▶ _The task_
Below are records; extract exactly the lines from the one containing "Image resolution: width=1456" through the last, both included, and keep the pictures out.

○ ○ ○ ○ ○ ○ ○

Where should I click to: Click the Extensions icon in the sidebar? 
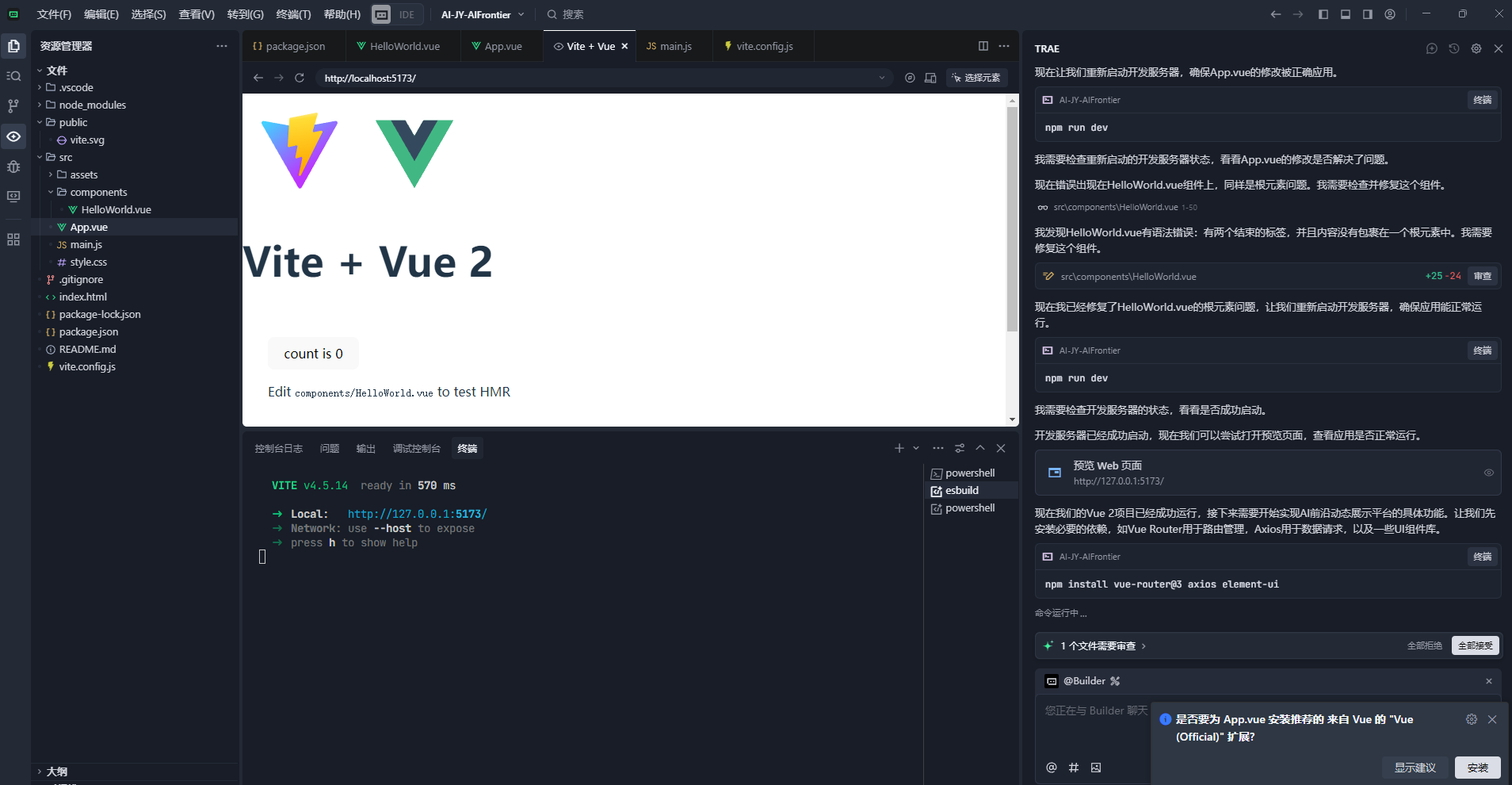pos(13,239)
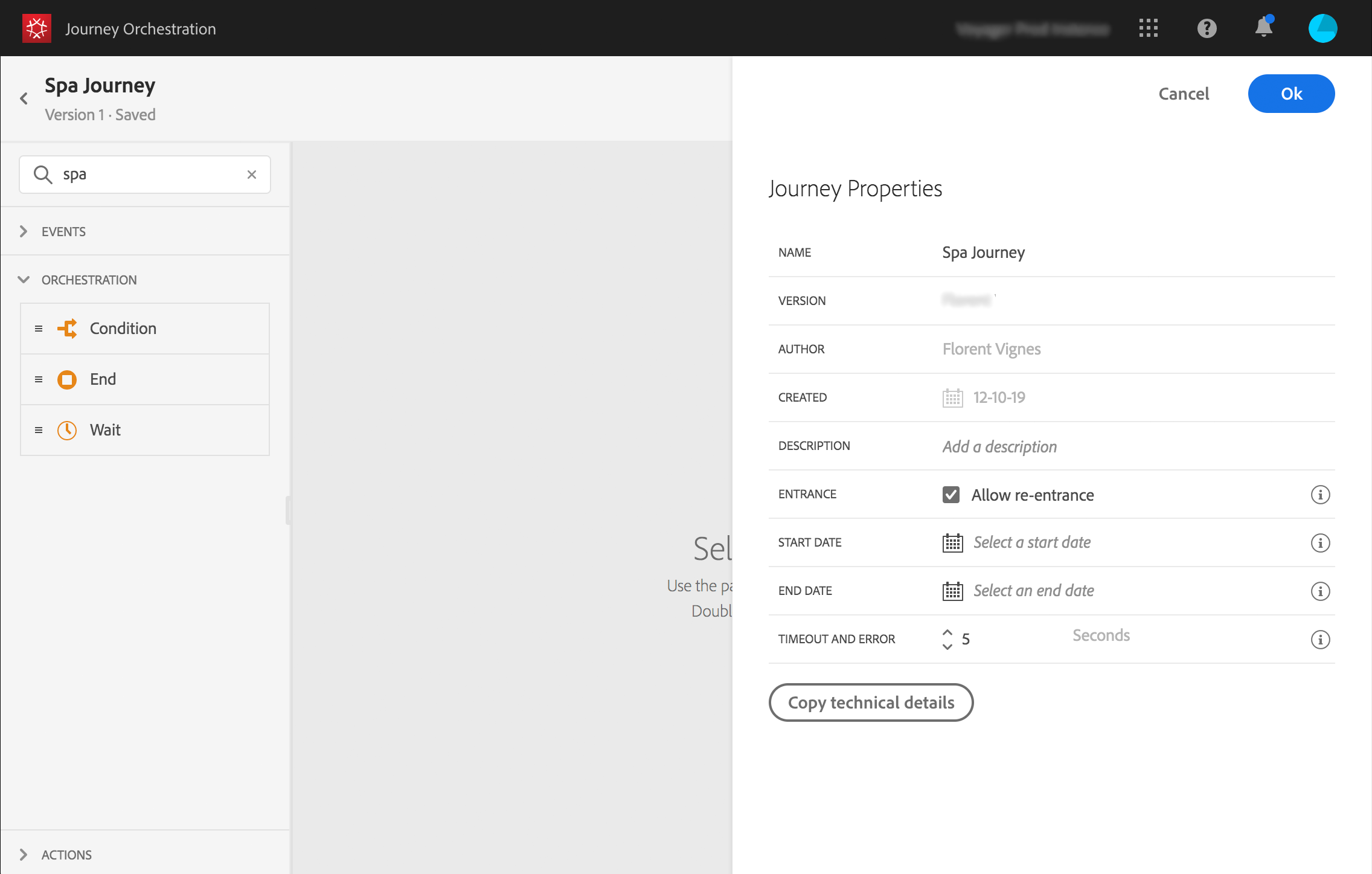Open the notifications bell

coord(1263,28)
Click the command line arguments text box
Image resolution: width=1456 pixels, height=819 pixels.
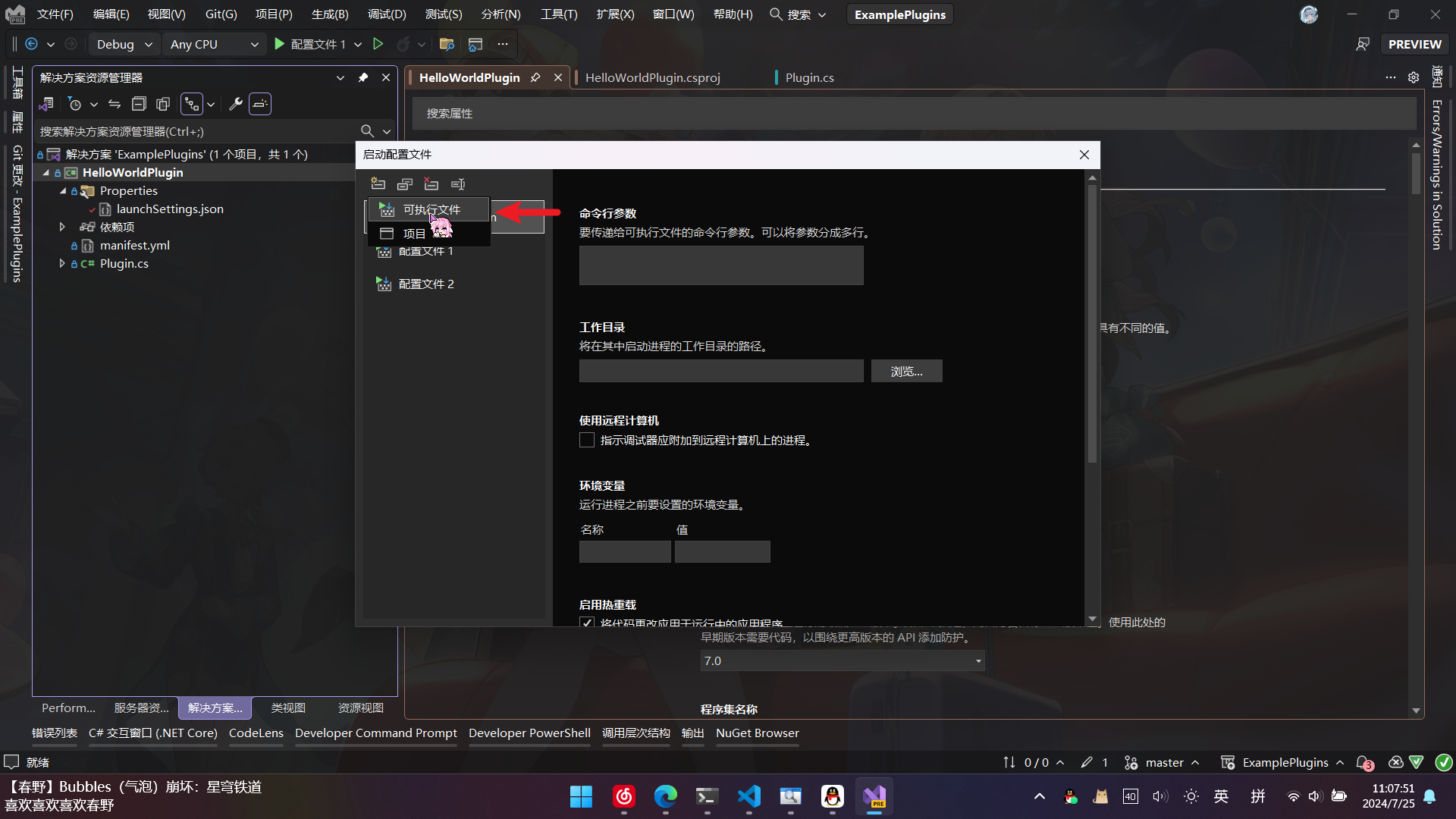click(720, 265)
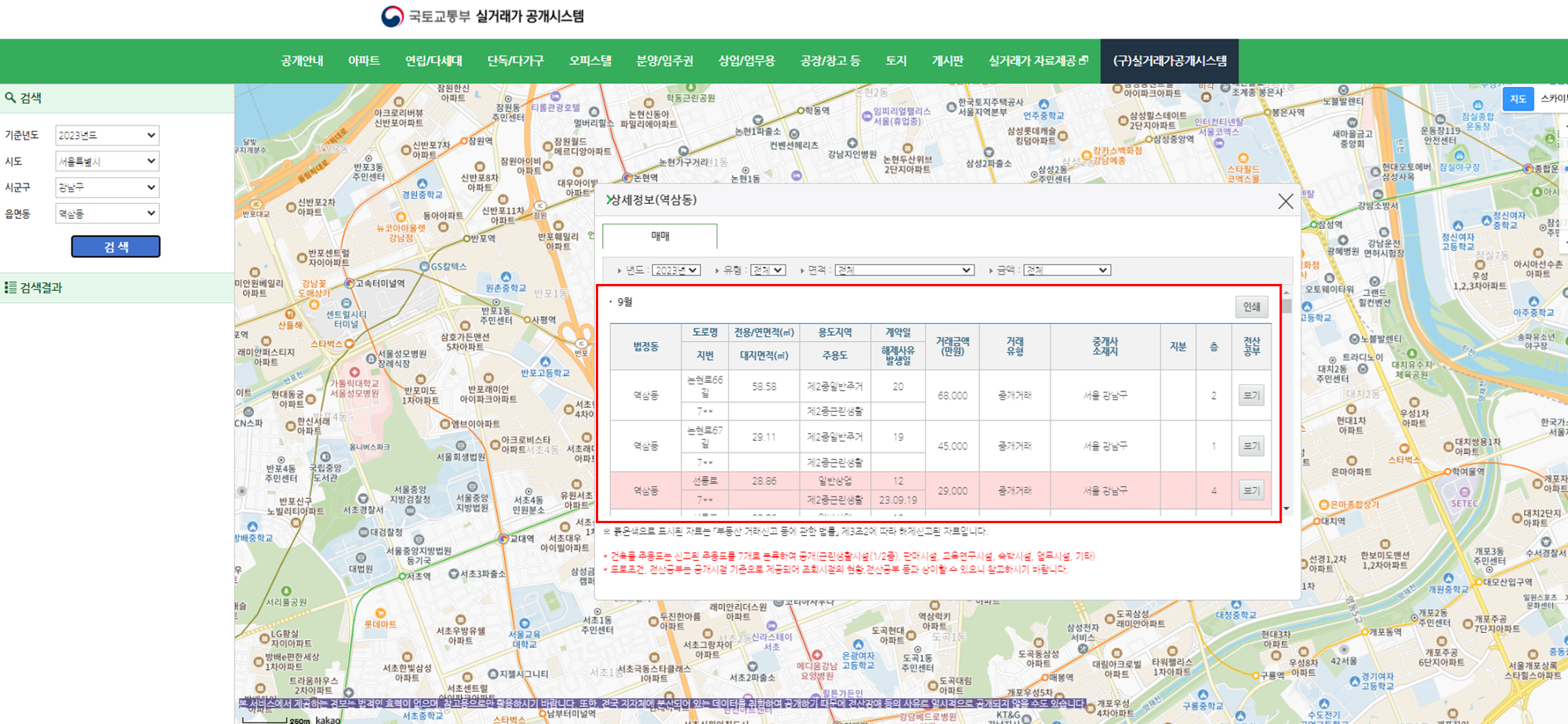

○ ○ ○ ○ ○ ○ ○

▶ _Answer below_
Image resolution: width=1456 pixels, height=819 pixels.
click(720, 265)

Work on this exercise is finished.